_EXERCISE OBJECTIVE_
Give the records back in full, exactly as they read.

*** Block opens ***

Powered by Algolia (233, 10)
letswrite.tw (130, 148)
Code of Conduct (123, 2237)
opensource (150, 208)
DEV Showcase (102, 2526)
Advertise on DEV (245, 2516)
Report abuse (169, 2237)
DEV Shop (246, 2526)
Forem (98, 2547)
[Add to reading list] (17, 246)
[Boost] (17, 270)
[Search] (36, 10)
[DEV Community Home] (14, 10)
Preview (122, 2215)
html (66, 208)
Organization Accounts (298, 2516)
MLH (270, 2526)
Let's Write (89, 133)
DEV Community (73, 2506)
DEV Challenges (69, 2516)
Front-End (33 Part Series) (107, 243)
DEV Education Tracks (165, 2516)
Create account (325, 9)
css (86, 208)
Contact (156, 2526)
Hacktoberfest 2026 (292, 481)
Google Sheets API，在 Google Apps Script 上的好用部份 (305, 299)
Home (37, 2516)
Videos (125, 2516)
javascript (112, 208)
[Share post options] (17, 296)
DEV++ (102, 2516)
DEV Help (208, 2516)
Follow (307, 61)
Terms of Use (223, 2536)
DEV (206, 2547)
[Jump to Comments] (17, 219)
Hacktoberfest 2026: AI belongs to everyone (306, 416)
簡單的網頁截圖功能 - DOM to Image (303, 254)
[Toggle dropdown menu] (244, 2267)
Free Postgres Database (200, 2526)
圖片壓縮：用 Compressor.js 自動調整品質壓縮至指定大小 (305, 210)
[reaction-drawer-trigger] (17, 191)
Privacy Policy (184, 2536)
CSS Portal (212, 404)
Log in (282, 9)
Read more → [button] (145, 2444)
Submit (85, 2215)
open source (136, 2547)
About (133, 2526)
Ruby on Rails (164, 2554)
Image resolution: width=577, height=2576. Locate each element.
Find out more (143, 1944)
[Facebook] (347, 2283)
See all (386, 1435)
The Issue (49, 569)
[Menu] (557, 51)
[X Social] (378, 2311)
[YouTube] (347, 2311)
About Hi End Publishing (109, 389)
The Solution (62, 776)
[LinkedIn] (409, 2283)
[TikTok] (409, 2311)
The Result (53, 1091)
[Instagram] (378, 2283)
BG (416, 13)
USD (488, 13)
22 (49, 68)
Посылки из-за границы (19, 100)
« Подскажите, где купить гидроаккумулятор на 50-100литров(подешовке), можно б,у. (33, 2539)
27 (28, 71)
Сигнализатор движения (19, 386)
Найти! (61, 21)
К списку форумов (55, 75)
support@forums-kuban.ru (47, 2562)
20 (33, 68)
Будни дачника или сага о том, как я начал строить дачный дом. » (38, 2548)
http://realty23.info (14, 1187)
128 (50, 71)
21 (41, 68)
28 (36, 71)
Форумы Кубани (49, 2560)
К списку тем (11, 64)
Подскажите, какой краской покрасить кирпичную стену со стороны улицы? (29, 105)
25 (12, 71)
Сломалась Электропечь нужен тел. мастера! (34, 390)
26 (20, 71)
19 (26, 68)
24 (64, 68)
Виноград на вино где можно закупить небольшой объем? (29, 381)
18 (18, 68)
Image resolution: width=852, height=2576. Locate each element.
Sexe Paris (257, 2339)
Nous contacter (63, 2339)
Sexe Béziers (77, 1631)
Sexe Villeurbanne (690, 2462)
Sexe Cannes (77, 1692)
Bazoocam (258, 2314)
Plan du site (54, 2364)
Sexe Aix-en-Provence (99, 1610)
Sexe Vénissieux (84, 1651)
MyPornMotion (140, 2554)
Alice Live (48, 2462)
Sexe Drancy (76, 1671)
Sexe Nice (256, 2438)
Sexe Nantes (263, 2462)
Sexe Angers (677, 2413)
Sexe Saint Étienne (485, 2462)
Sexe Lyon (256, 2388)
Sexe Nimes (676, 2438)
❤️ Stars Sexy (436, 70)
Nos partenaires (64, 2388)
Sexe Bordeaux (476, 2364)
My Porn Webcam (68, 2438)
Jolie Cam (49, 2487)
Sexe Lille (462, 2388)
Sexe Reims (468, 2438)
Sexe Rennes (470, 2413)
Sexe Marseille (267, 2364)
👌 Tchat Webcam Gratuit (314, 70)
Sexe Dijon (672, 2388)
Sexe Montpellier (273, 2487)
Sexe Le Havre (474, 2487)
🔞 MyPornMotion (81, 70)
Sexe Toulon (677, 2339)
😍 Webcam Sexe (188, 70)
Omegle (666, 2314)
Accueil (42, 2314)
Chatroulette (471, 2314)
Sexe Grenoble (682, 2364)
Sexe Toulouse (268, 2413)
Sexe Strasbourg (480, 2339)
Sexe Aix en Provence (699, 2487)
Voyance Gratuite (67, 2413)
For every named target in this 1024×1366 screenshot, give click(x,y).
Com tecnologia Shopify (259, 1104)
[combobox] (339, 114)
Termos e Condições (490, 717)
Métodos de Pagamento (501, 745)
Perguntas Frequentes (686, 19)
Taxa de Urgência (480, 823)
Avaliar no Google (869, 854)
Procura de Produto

*** Block closes ***

_RESPONSE BOX_
Powered by Algolia (233, 10)
letswrite.tw (130, 148)
Code of Conduct (123, 2237)
opensource (150, 208)
DEV Showcase (102, 2526)
Advertise on DEV (245, 2516)
Report abuse (169, 2237)
DEV Shop (246, 2526)
Forem (98, 2547)
[Add to reading list] (17, 246)
[Boost] (17, 270)
[Search] (36, 10)
[DEV Community Home] (14, 10)
Preview (122, 2215)
html (66, 208)
Organization Accounts (298, 2516)
MLH (270, 2526)
Let's Write (89, 133)
DEV Community (73, 2506)
DEV Challenges (69, 2516)
Front-End (33 Part Series) (107, 243)
DEV Education Tracks (165, 2516)
Create account (325, 9)
css (86, 208)
Contact (156, 2526)
Hacktoberfest 2026 (292, 481)
Google Sheets API，在 Google Apps Script 上的好用部份 (305, 299)
Home (37, 2516)
Videos (125, 2516)
javascript (112, 208)
[Share post options] (17, 296)
DEV++ (102, 2516)
DEV Help (208, 2516)
Follow (307, 61)
Terms of Use (223, 2536)
DEV (206, 2547)
[Jump to Comments] (17, 219)
Hacktoberfest 2026: AI belongs to everyone (306, 416)
簡單的網頁截圖功能 - DOM to Image (303, 254)
[Toggle dropdown menu] (244, 2267)
Free Postgres Database (200, 2526)
圖片壓縮：用 Compressor.js 自動調整品質壓縮至指定大小 (305, 210)
[reaction-drawer-trigger] (17, 191)
Privacy Policy (184, 2536)
CSS Portal (212, 404)
Log in (282, 9)
Read more → [button] (145, 2444)
Submit (85, 2215)
open source (136, 2547)
About (133, 2526)
Ruby on Rails (164, 2554)
Image resolution: width=577, height=2576. Locate each element.
Find out more (143, 1944)
[Facebook] (347, 2283)
See all (386, 1435)
The Issue (49, 569)
[Menu] (557, 51)
[X Social] (378, 2311)
[YouTube] (347, 2311)
About Hi End Publishing (109, 389)
The Solution (62, 776)
[LinkedIn] (409, 2283)
[TikTok] (409, 2311)
The Result (53, 1091)
[Instagram] (378, 2283)
BG (416, 13)
USD (488, 13)
22 (49, 68)
Посылки из-за границы (19, 100)
« Подскажите, где купить гидроаккумулятор на 50-100литров(подешовке), можно б,у. (33, 2539)
27 (28, 71)
Сигнализатор движения (19, 386)
Найти! (61, 21)
К списку форумов (55, 75)
support@forums-kuban.ru (47, 2562)
20 (33, 68)
Будни дачника или сага о том, как я начал строить дачный дом. » (38, 2548)
http://realty23.info (14, 1187)
128 (50, 71)
21 (41, 68)
28 (36, 71)
Форумы Кубани (49, 2560)
К списку тем (11, 64)
Подскажите, какой краской покрасить кирпичную стену со стороны улицы? (29, 105)
25 (12, 71)
Сломалась Электропечь нужен тел. мастера! (34, 390)
26 (20, 71)
19 (26, 68)
24 (64, 68)
Виноград на вино где можно закупить небольшой объем? (29, 381)
18 (18, 68)
Image resolution: width=852, height=2576. Locate each element.
Sexe Paris (257, 2339)
Nous contacter (63, 2339)
Sexe Béziers (77, 1631)
Sexe Villeurbanne (690, 2462)
Sexe Cannes (77, 1692)
Bazoocam (258, 2314)
Plan du site (54, 2364)
Sexe Aix-en-Provence (99, 1610)
Sexe Vénissieux (84, 1651)
MyPornMotion (140, 2554)
Alice Live (48, 2462)
Sexe Drancy (76, 1671)
Sexe Nice (256, 2438)
Sexe Nantes (263, 2462)
Sexe Angers (677, 2413)
Sexe Saint Étienne (485, 2462)
Sexe Lyon (256, 2388)
Sexe Nimes (676, 2438)
❤️ Stars Sexy (436, 70)
Nos partenaires (64, 2388)
Sexe Bordeaux (476, 2364)
My Porn Webcam (68, 2438)
Jolie Cam (49, 2487)
Sexe Lille (462, 2388)
Sexe Reims (468, 2438)
Sexe Rennes (470, 2413)
Sexe Marseille (267, 2364)
👌 Tchat Webcam Gratuit (314, 70)
Sexe Dijon (672, 2388)
Sexe Montpellier (273, 2487)
Sexe Le Havre (474, 2487)
🔞 MyPornMotion (81, 70)
Sexe Toulon (677, 2339)
😍 Webcam Sexe (188, 70)
Omegle (666, 2314)
Accueil (42, 2314)
Chatroulette (471, 2314)
Sexe Grenoble (682, 2364)
Sexe Toulouse (268, 2413)
Sexe Strasbourg (480, 2339)
Sexe Aix en Provence (699, 2487)
Voyance Gratuite (67, 2413)
For every named target in this 1024×1366 screenshot, give click(x,y).
Com tecnologia Shopify (259, 1104)
[combobox] (339, 114)
Termos e Condições (490, 717)
Métodos de Pagamento (501, 745)
Perguntas Frequentes (686, 19)
Taxa de Urgência (480, 823)
Avaliar no Google (869, 854)
Procura de Produto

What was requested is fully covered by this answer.